Re: PROBLEM: reproducible crash KVM+nf_conntrack all recent 2.6 kernels
From: Jon Masters <hidden>
Date: 2010-01-28 08:07:22
Also in:
lkml, netfilter-devel
On Thu, 2010-01-28 at 02:20 -0500, Jon Masters wrote:
On Thu, 2010-01-28 at 00:46 -0500, Jon Masters wrote:quoted
A number of people seem to have reported this crash in various forms, but I have yet to see a solution, and can reproduce on 2.6.33-rc5 this evening so I know it's still present in the latest upstream kernels too. Userspace is Fedora 12, and this happens on both all recent F12 kernels (sporadic in 2.6.31 until recently, solidly reproducible on 2.6.32) and upstream 2.6.32, and 2.6.33-rc5 also - hard to find a "known good". The problem happens when using netfilter with KVM (problem does not occur without the firewall loaded, for example) and will occur within a few minutes of attempting to start or stop a guest that is connecting to the network - the easiest way to reproduce so far is simply to start up a bunch of Fedora guests and have them do a "yum update" cycle. All of the crashes appear similar to the following (2.6.33-rc5):Rebuilt the kernel with all debug options turned on, got some lockdep warnings (haven't looked further yet).

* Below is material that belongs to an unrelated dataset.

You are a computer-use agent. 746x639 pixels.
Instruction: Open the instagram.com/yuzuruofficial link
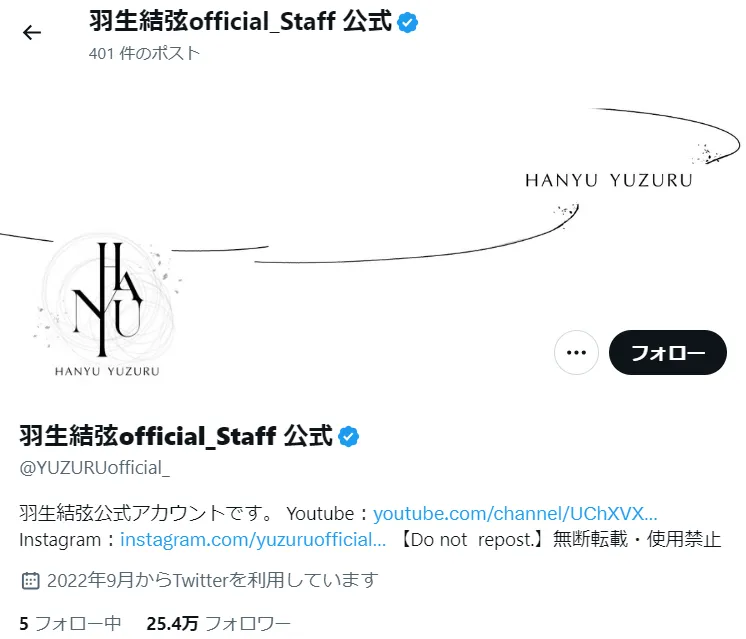(x=253, y=540)
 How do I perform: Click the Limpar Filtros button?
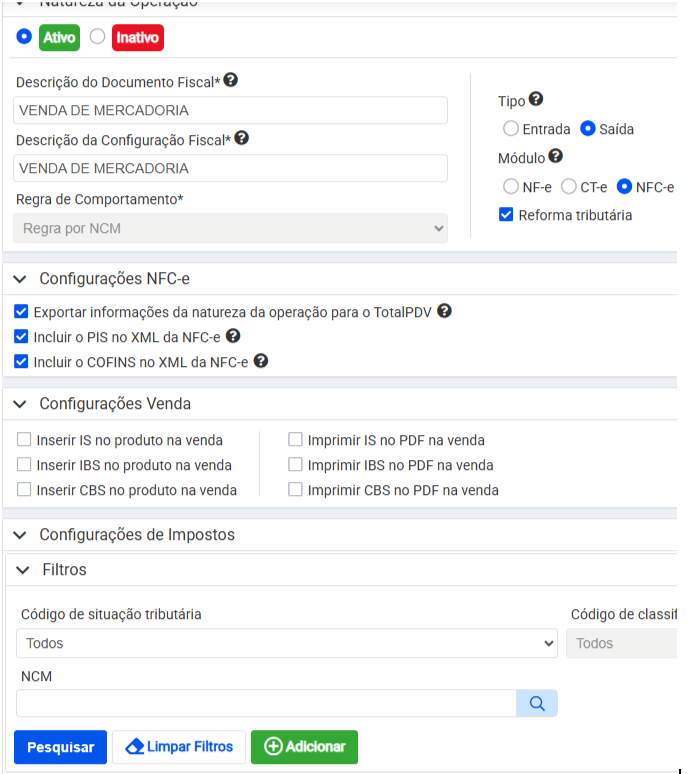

Here's the output (attached full boot log also):
[ 339.730086] RIP: 0010:[<ffffffff813e5f3e>] [<ffffffff813e5f3e>] nf_ct_remove_expectations+0x49/0x5c
This appears to be in the hlist_for_each_entry_safe iteration within nf_ct_remove_expectations, iterating over the list of nf_conn_help(ers) returned by nfct_help. I don't know what that code does (I have an idea but only at a high level at this stage), though I'm poking a little here to see if I can understand enough of netfilter to be useful. Feel free to give me some pointers to help you guys debug this faster. Jon.